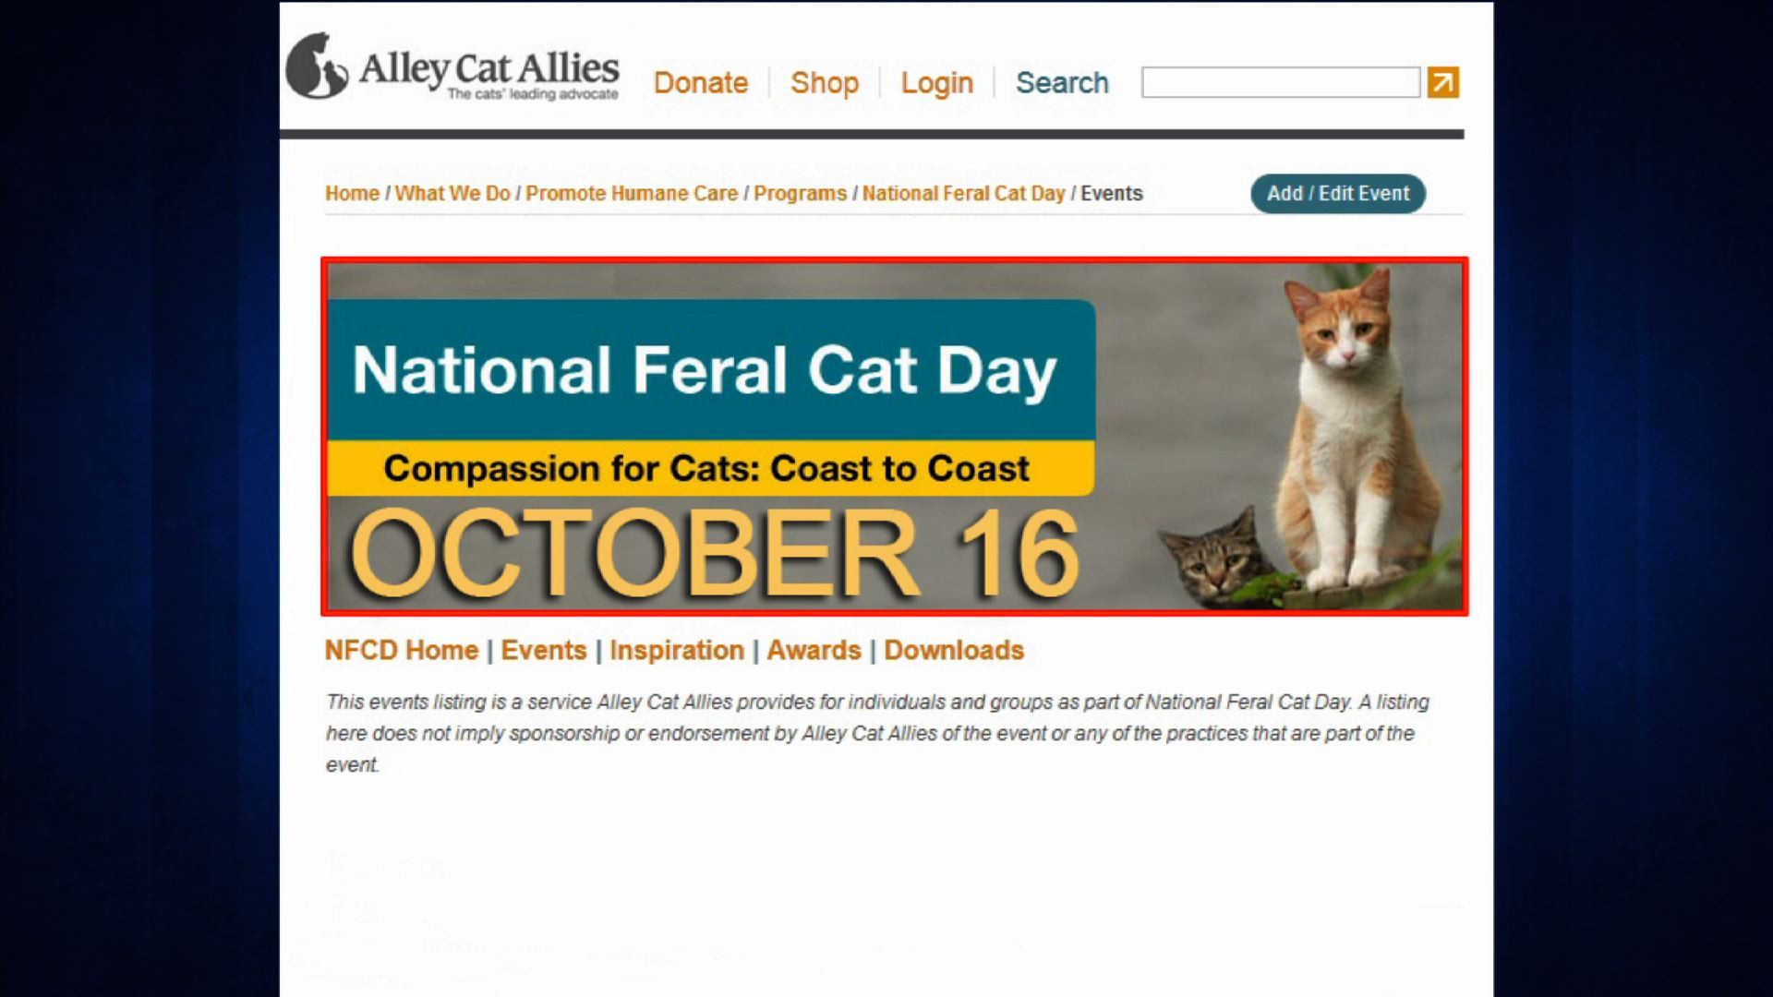View the Awards section
The width and height of the screenshot is (1773, 997).
pos(814,651)
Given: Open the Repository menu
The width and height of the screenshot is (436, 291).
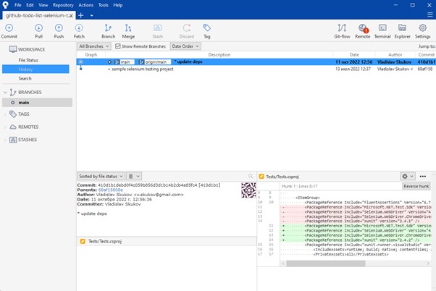Looking at the screenshot, I should click(x=63, y=5).
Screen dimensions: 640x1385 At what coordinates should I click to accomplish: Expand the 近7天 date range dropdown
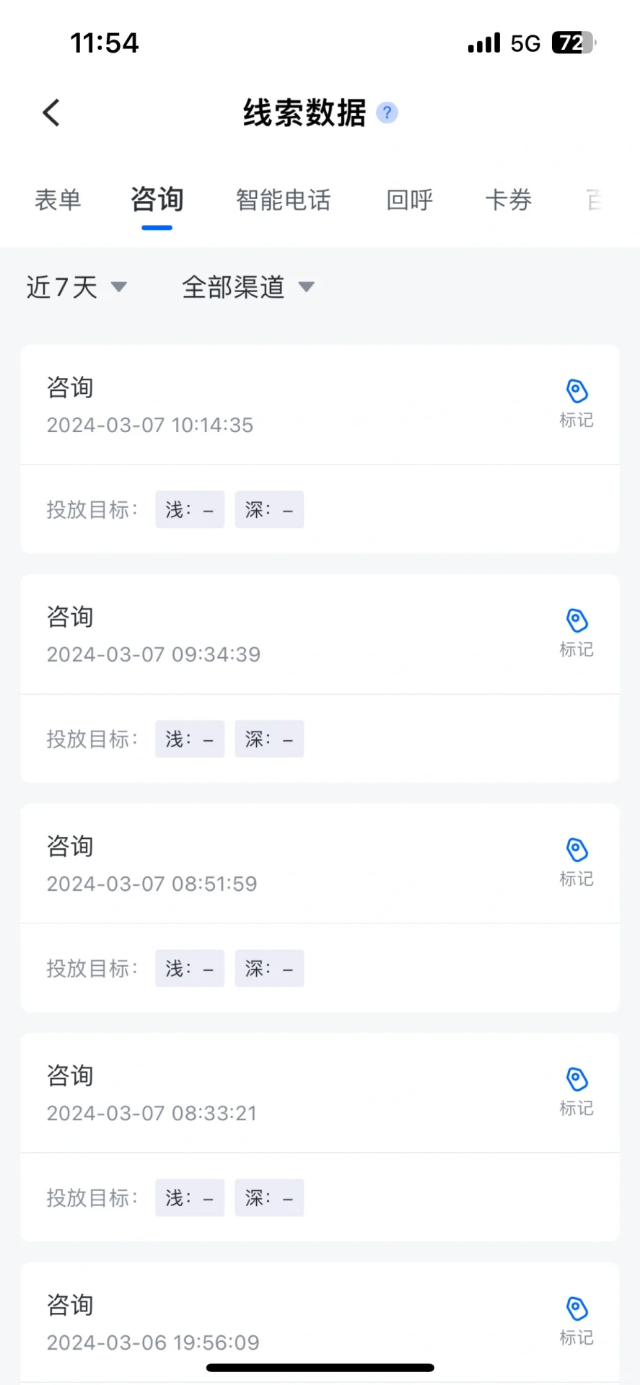(76, 287)
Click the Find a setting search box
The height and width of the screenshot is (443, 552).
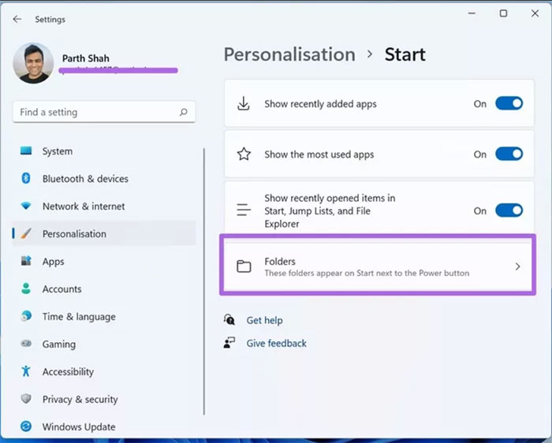point(95,113)
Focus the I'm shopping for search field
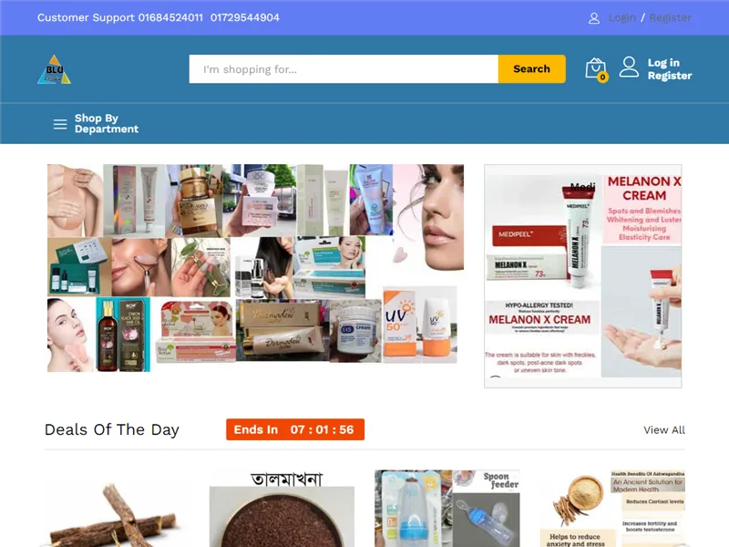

■ **WHAT YOU SHOULD DO**
The lines to retype run from the one containing "Given: Open the Repository menu" through the last line of the records above; write them exactly and skip the pictures.

■ **SOLUTION TO THIS EXERCISE**
Given: Open the Repository menu
The width and height of the screenshot is (436, 291).
Looking at the screenshot, I should click(x=63, y=5).
Screen dimensions: 640x1385 At what coordinates should I click to accomplish: Expand the 近7天 date range dropdown
(76, 287)
Click the Find a setting search box
The height and width of the screenshot is (443, 552).
point(95,113)
Focus the I'm shopping for search field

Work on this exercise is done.